Data under study ->
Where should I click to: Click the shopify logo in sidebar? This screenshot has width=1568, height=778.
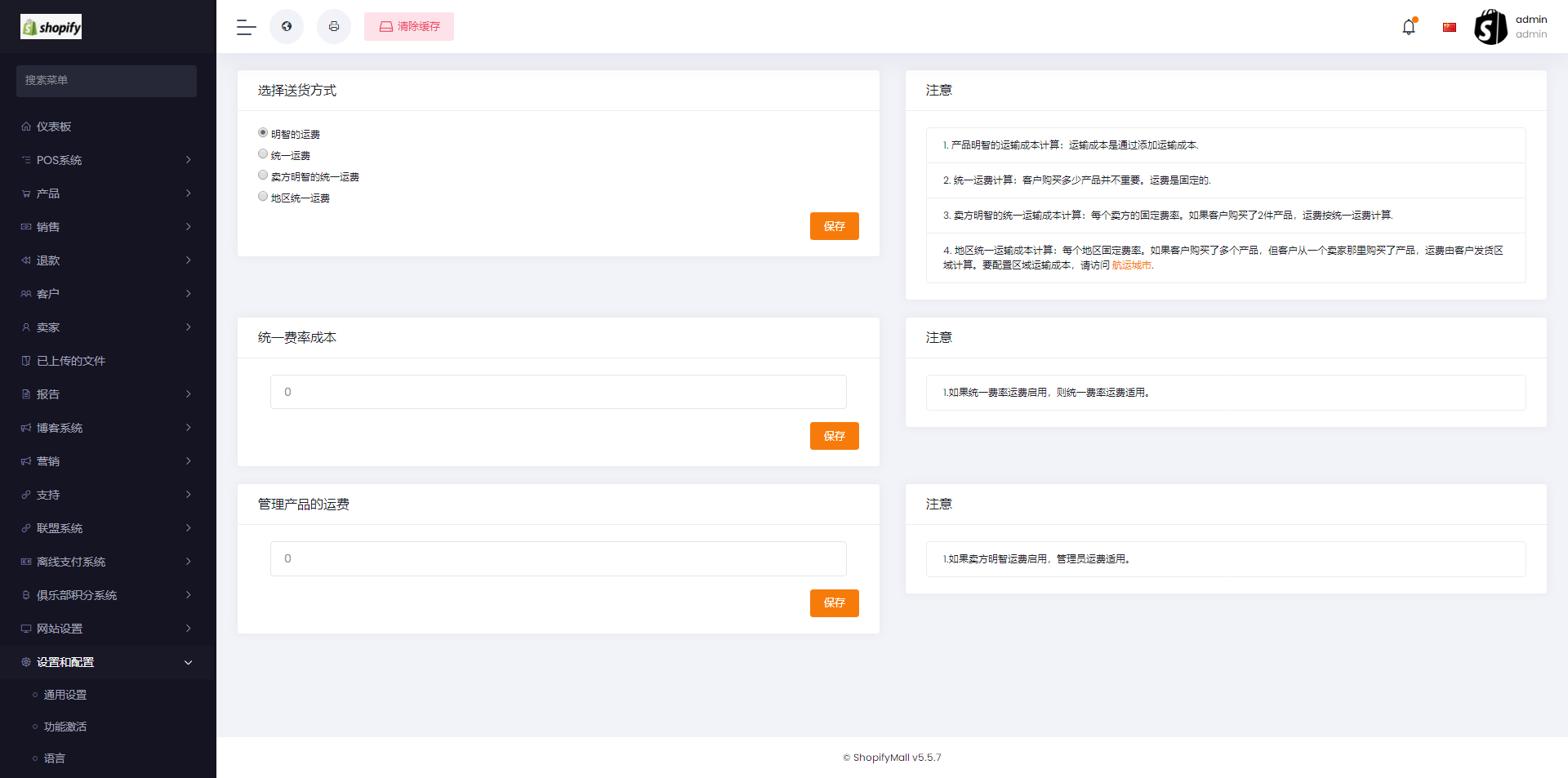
* * *
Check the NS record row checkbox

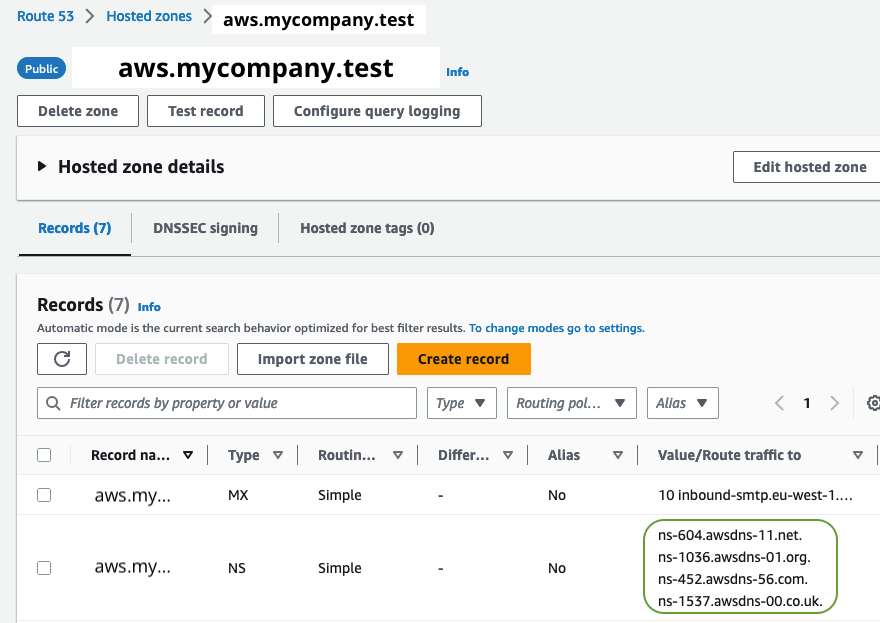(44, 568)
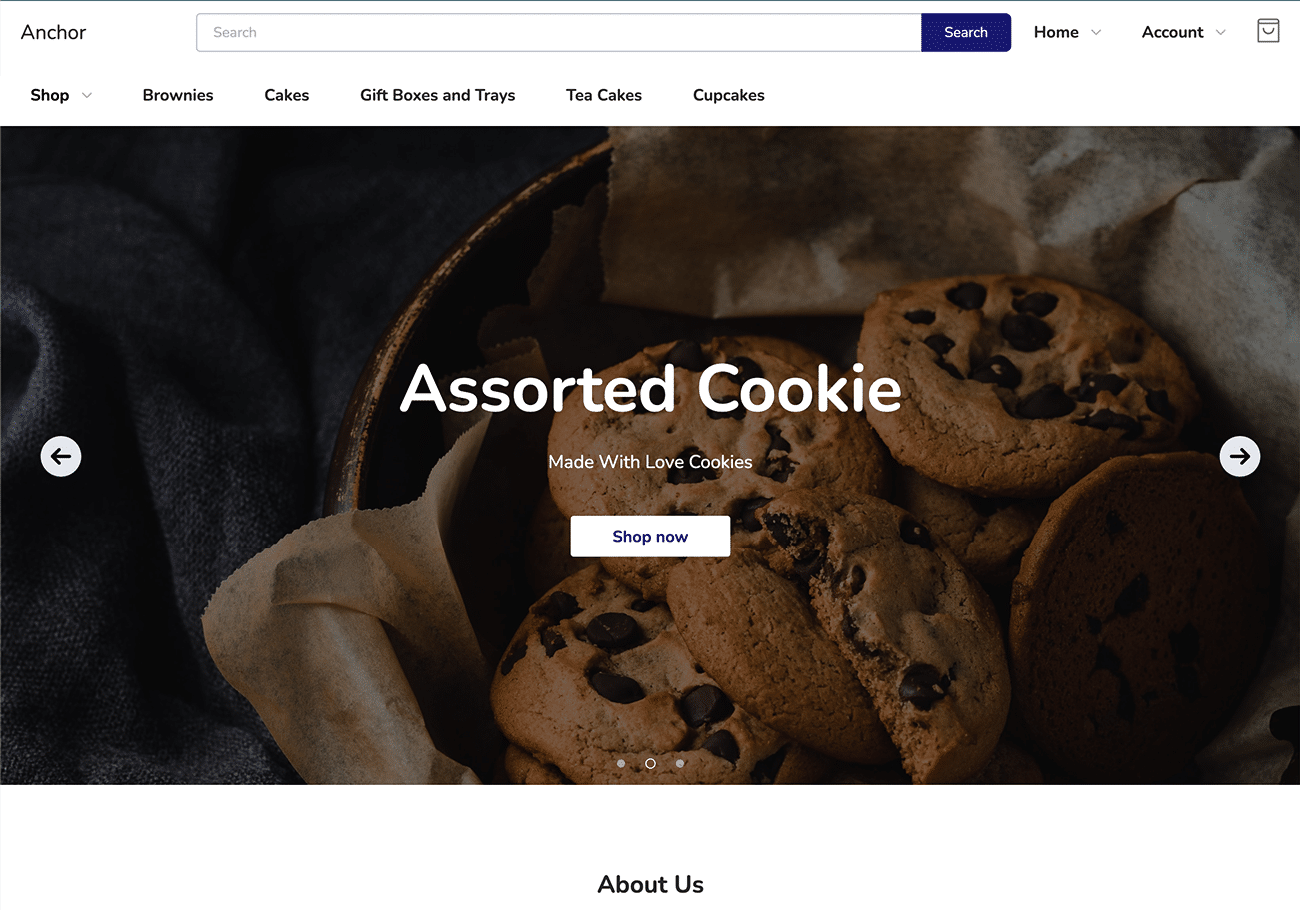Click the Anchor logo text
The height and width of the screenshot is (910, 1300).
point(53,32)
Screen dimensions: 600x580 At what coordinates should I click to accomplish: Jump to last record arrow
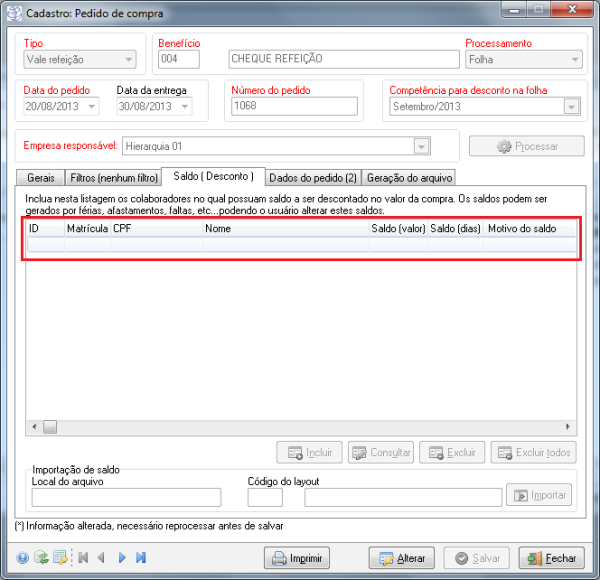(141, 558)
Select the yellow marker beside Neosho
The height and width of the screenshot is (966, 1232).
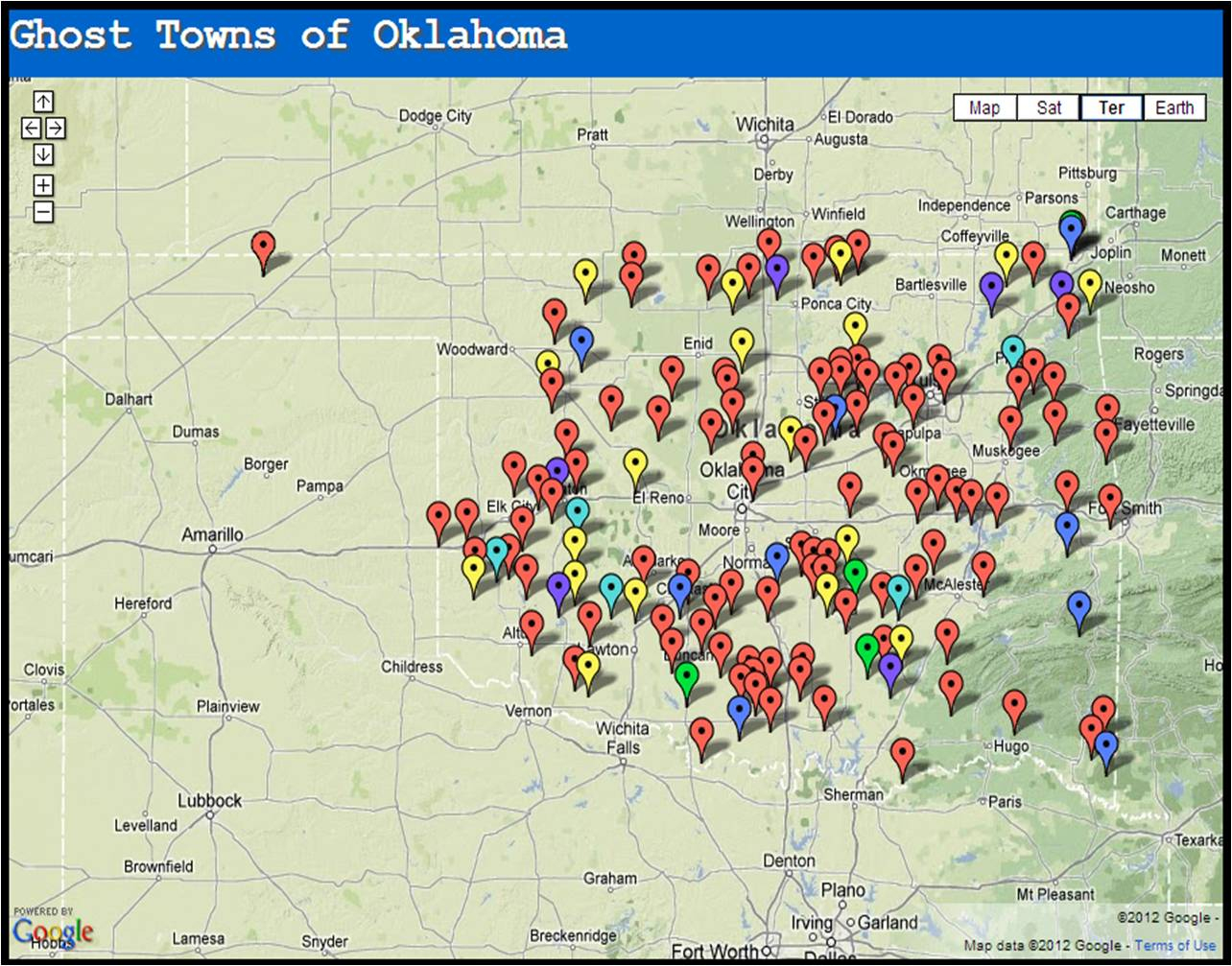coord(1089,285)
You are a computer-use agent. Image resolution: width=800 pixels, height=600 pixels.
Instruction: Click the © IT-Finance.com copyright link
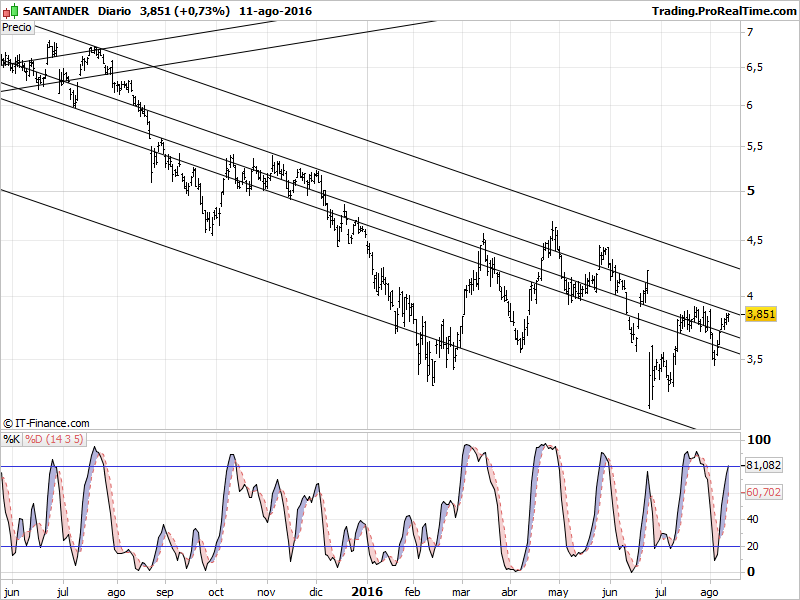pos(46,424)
---
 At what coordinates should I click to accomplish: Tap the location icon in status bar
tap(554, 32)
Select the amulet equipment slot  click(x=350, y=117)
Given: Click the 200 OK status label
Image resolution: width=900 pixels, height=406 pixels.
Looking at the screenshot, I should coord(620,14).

Exercise prompt -> Please say how many lines in the records contain the word "Select", and give only that number.

Your response -> 2